• Please take a moment and update your account profile. If you have an updated account profile with basic information on why you are on Air Warriors it will help other people respond to your posts. How do you update your profile you ask?

    Go here:

    Edit Account Details and Profile

Admiral "reassigned"

BackOrdered

Well-Known Member
Contributor
No offense meant here...but I'm surprised that someone at that point in their career would still find that a significant enough achievement for the bio. I was my junior high valedictorian once too...

I see bios from USNA and ROTC grads all the time with class standings if it was significant.

Blue=1st Batt (secured)
Yellow=2nd Batt (secured)
White=CandiO

No tape=unsecured.

This is the kind of crap taking up space on my mental hard drive.

I just found my blue taped name tag and had no clue what it meant anymore. Thanks!
 

Spekkio

He bowls overhand.
I don't know if the major told you, but I was commanding officer of my ROTC detachment in college.
Well, yea, if a 1st tour JO walks around bragging about his OCS/USNA/NROTC class standing, that's certainly cannon fodder. But it's entirely different when a distinguished senior Officer mentions that in his bio as the start of a career that consists of a multitude of awards for sustained superior performance.
 

707guy

"You can't make this shit up..."
Kinda thinking that by the time you get to be COS of a CSG you can have anything in your bio that you want...
 

Renegade One

Well-Known Member
None
His biography says he graduated AOCS as a "snowflake". Can anyone shed some light on this?
AOCS used to award badges for Academics, Military Performance, and Physical Fitness. A single one of either type was a "blue" name tag worn immediately above your regular black name tag. If you earned 2 of the 3, you got a "red" badge, e.g.: ACAD / MIL. If you earned all three, the badge was white...hence a "snowflake".

Was completely independent of your "Battalion Color (Secured)" (R,W or B) or "Candidate Officer" (Yellow) taped nametag edges.

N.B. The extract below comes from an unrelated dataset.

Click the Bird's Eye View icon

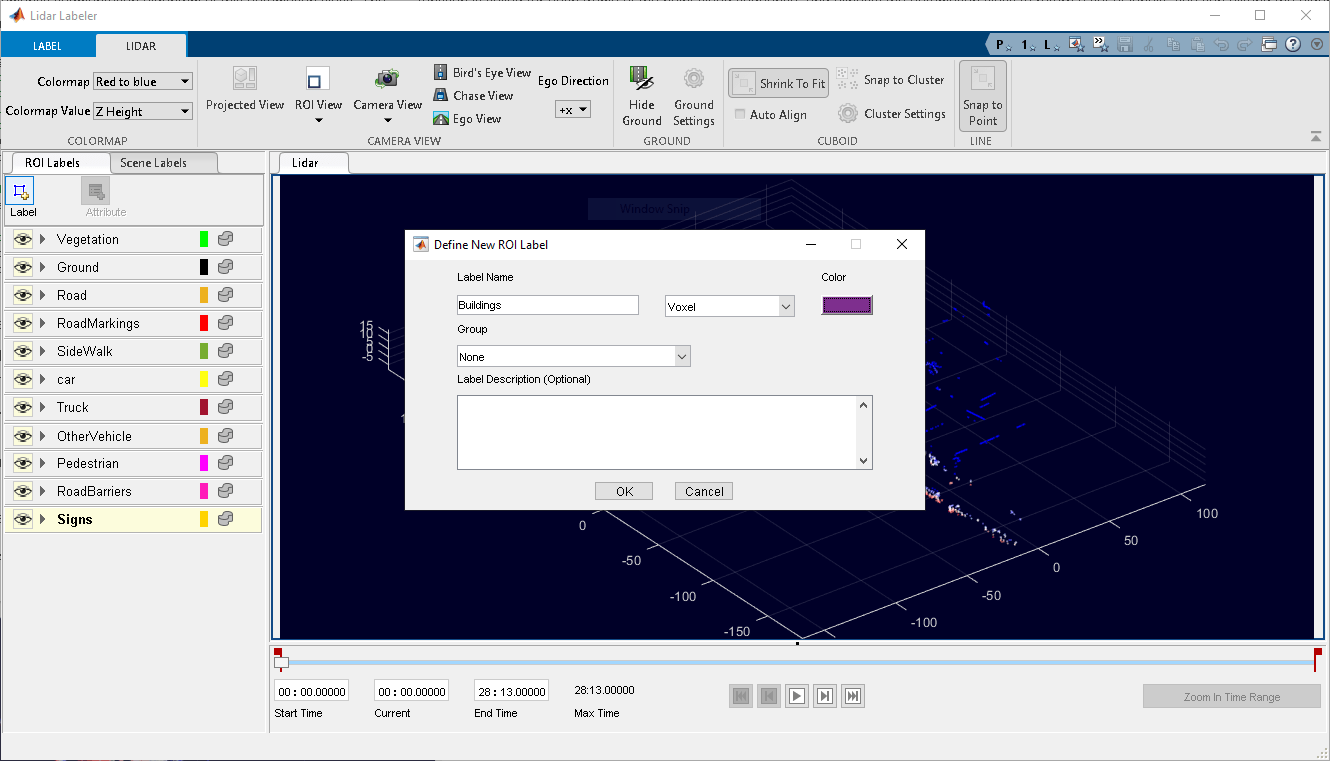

I do agree it's a bit weird to see in a Senior Officer's Bio...
 

phrogdriver

More humble than you would understand
pilot
Super Moderator
I'm really curious as to what's behind this one. I actually like seeing some senior officers getting "knife-hand justice," in a way, and not just for schadenfraude's sake. As someone said about our troubles in OIF/OEF,"A private is punished more severely for losing a rifle than a general is for losing a war." However, most of these Navy reliefs seem to have been for either blatant leadership failings, e.g. abusing subordinates, or for screwing the help and such. I think there are some senior leaders out there who systemically don't "get it" and have continued to wreak havoc on our operational and strategic goals.
 

BACONATOR

Well-Known Member
pilot
Contributor
I'm really curious as to what's behind this one. I actually like seeing some senior officers getting "knife-hand justice," in a way, and not just for schadenfraude's sake. As someone said about our troubles in OIF/OEF,"A private is punished more severely for losing a rifle than a general is for losing a war." However, most of these Navy reliefs seem to have been for either blatant leadership failings, e.g. abusing subordinates, or for screwing the help and such. I think there are some senior leaders out there who systemically don't "get it" and have continued to wreak havoc on our operational and strategic goals.


Playing devil's advocate, but I recall someone mentioning how in WWII, senior leadership was fired WAY more often than today's nigh-untouchable flags, almost tenured if you will. Maybe this is a move in the right direction (not SPECIFICALLY this case. Just commenting on the trend) of firing leaders who aren't good leaders instead of holding senior leaders to a much lower standard and culpability than junior folks?
 

jmcquate

Well-Known Member
Contributor
The trick is not letting the non-hackers get the stars in the first place. Not firing them when they are lounging on the Flag Deck of a CV.
 

BigRed389

Registered User
None
Playing devil's advocate, but I recall someone mentioning how in WWII, senior leadership was fired WAY more often than today's nigh-untouchable flags, almost tenured if you will. Maybe this is a move in the right direction (not SPECIFICALLY this case. Just commenting on the trend) of firing leaders who aren't good leaders instead of holding senior leaders to a much lower standard and culpability than junior folks?

You talking about this article?

http://www.theatlantic.com/magazine/archive/2012/11/general-failure/309148/?single_page=true
 

BACONATOR

Well-Known Member
pilot
Contributor

Not sure if that's the exact article I read, but certainly the same sentiment! Good find, and thanks for sharing. I think this is an important topic to discuss. I particularly like the point made in the article of how the perception has changed to firings demonstrating that the system is working and only the best stay, whereas now it appears that the system has failed and it's a big hoopla, and people wants answers.